Collection, Buffers, and Evaluation
This guide covers trajectory collection, replay buffers, generalized advantage estimation, and policy evaluation.
Trajectory Collection
Collect gathers agent-environment interactions into structure-of-arrays form
for batch processing.
Rollout
Collect.rollout collects a fixed number of transitions. It resets the
environment at the start and automatically on episode boundaries:
open Fehu
let () = Nx.Rng.run ~seed:42 @@ fun () ->
let env = Fehu_envs.Cartpole.make () in
(* The policy receives an observation and returns
(action, log_prob option, value_estimate option) *)
let policy _obs =
let act = Space.sample (Env.action_space env) in
(act, None, None)
in
let _trajectory = Collect.rollout env ~policy ~n_steps:1024 in ()
The returned trajectory contains parallel arrays:
let n = Collect.length trajectory (* 1024 *)
let obs = trajectory.observations (* 'obs array *)
let acts = trajectory.actions (* 'act array *)

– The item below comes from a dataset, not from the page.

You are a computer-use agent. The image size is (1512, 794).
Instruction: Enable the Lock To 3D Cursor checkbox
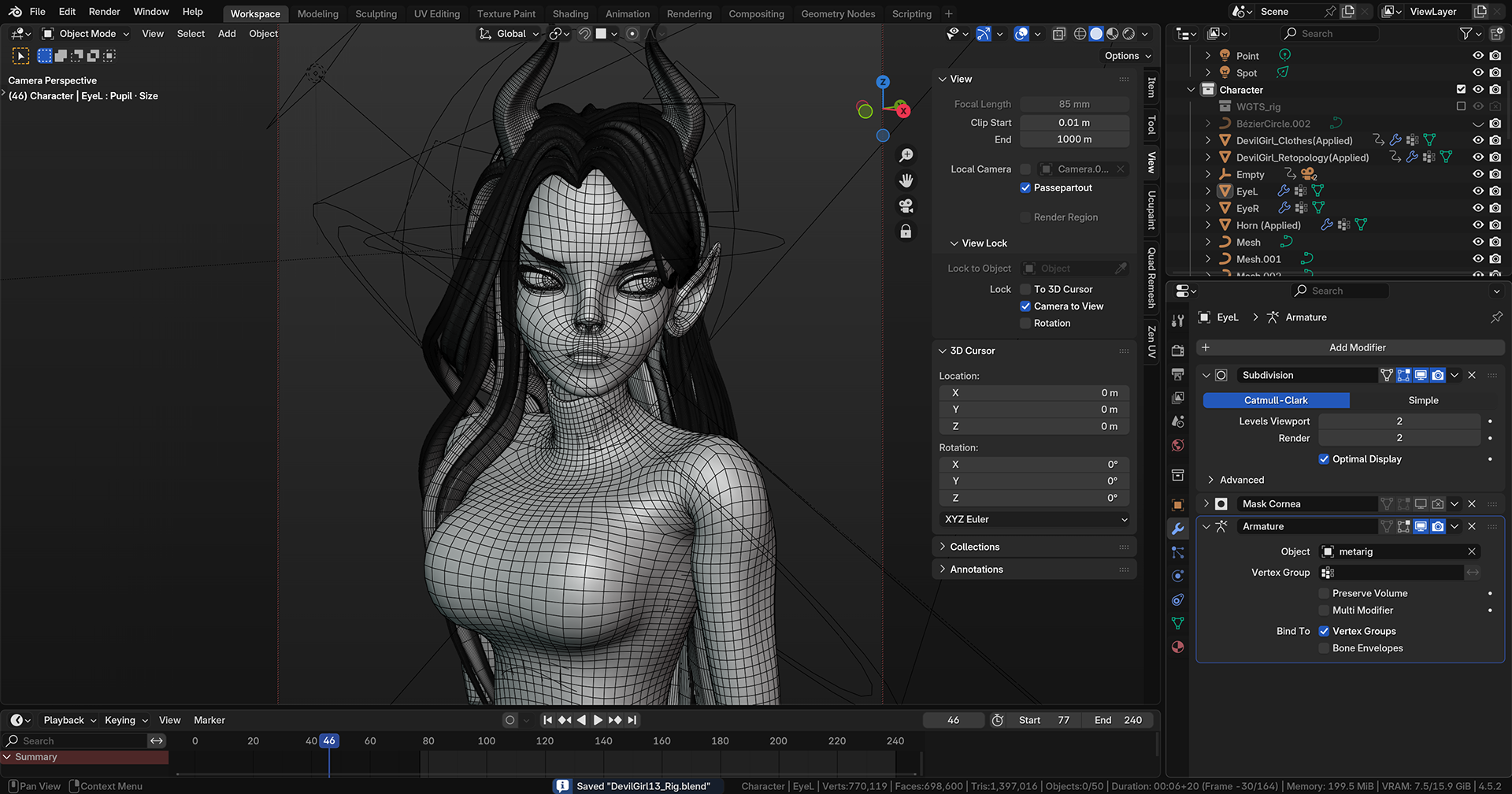click(x=1025, y=289)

let rews = trajectory.rewards (* float array *)
let next_obs = trajectory.next_observations (* 'obs array *)
let terms = trajectory.terminated (* bool array *)
let truncs = trajectory.truncated (* bool array *)
let infos = trajectory.infos (* Info.t array *)
let log_ps = trajectory.log_probs (* float array option *)
let vals = trajectory.values (* float array option *)
When the policy returns Some log_prob or Some value, those are collected
into log_probs and values. When any return is None, the corresponding
field is None for the entire trajectory.
Policy Signature
The policy function has the signature:
'obs -> 'act * float option * float option
The three components are:
- action: the action to take
- log_prob (optional): the log-probability of the action under the current policy, used for importance sampling in PPO
- value (optional): the estimated value of the current state, used for GAE computation
For a simple random policy, return None for both:
let random_policy _obs =
let act = Space.sample (Env.action_space env) in
(act, None, None)
For a neural network policy with value head:
let nn_policy obs =
let logits, value = forward_pass model obs in
let act = sample_from_logits logits in
let log_prob = log_prob_of logits act in
(act, Some log_prob, Some value)
Episodes
Collect.episodes collects complete episodes, one trajectory per episode:
let episodes = Collect.episodes env
~policy ~n_episodes:10
~max_steps:500 ()
(* episodes is a ('obs, 'act) Collect.t list *)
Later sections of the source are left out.